Abstract

To examine the proportion of elderly colorectal cancer (CRC) patients receiving guideline-concordant surveillance care and analyze predictors of guideline concordance using the Surveillance, Epidemiology, and End Results (SEER)-Medicare linked database. In this retrospective observational cohort study, early-stage CRC patients diagnosed between 2004 and 2008 and aged ≥66 years who survived at least 3 years were selected for study inclusion. Patients who received surveillance care concordant with the 2013 American Society of Clinical Oncology (ASCO) guidelines were identified.

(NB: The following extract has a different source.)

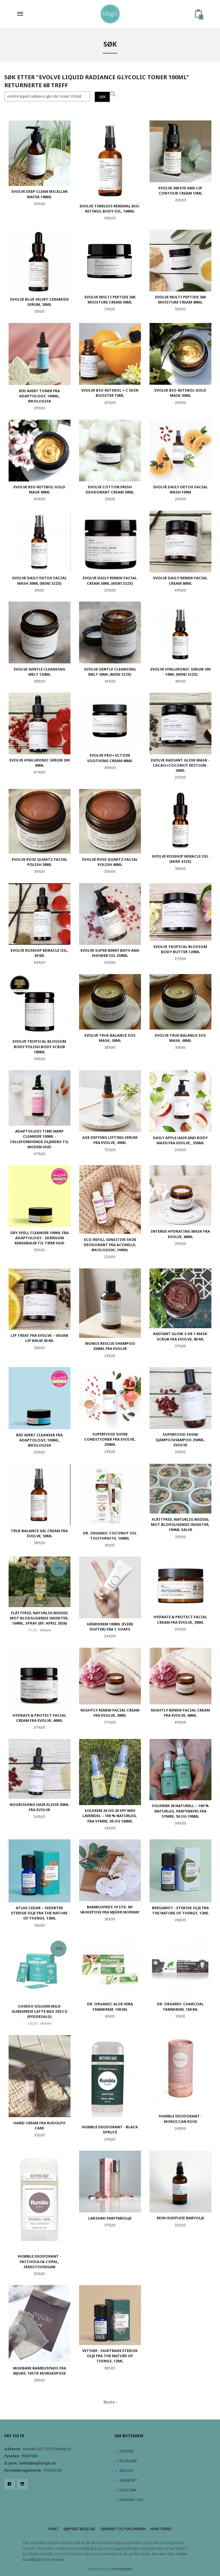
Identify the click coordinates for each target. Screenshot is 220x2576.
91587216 (29, 2456)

Guidelines were considered met if patients received ≥2 office visits for history/physical examination annually, ≥2 carcinoembryonic antigen (CEA) tests annually, ≥1 CT scan annually, and ≥1 colonoscopy in a three-year period. Multivariable logistic regression analysis was performed to examine predictors of guideline-concordant surveillance care. A total of 23,598 patients (mean age: 77 years) met the inclusion criteria. Overall, only 8.5% received guideline-concordant surveillance care during the study period. Individually, recommendation for office visits, CEA tests, CT scans, and colonoscopy were met by 82%, 23%, 15%, and 73% of patients, respectively. Guideline concordance was significantly higher among patients with regional-stage disease versus local-stage disease (15% vs. 4%, p<0.0001). Based on the multivariable analysis, predictors of lower concordance included older age groups (75-84 vs. 66-74 years, odds ratio [OR]: 0.53, 95% confidence interval [CI]: 0.48-0.59) and black race (vs. white, OR: 0.63, 95%CI: 0.51-0.78). Patients with regional-stage disease and larger tumor sizes were associated with higher levels of concordance with recommended surveillance care guidelines. Concordance with the current follow-up care and surveillance protocol for patients with early-stage CRC was substantially low, with older age, black race, and local-stage disease being the significant predictors of low concordance. Further research assessing barriers to access to guideline-recommended survivorship care is crucial to improve long-term outcomes among these patients.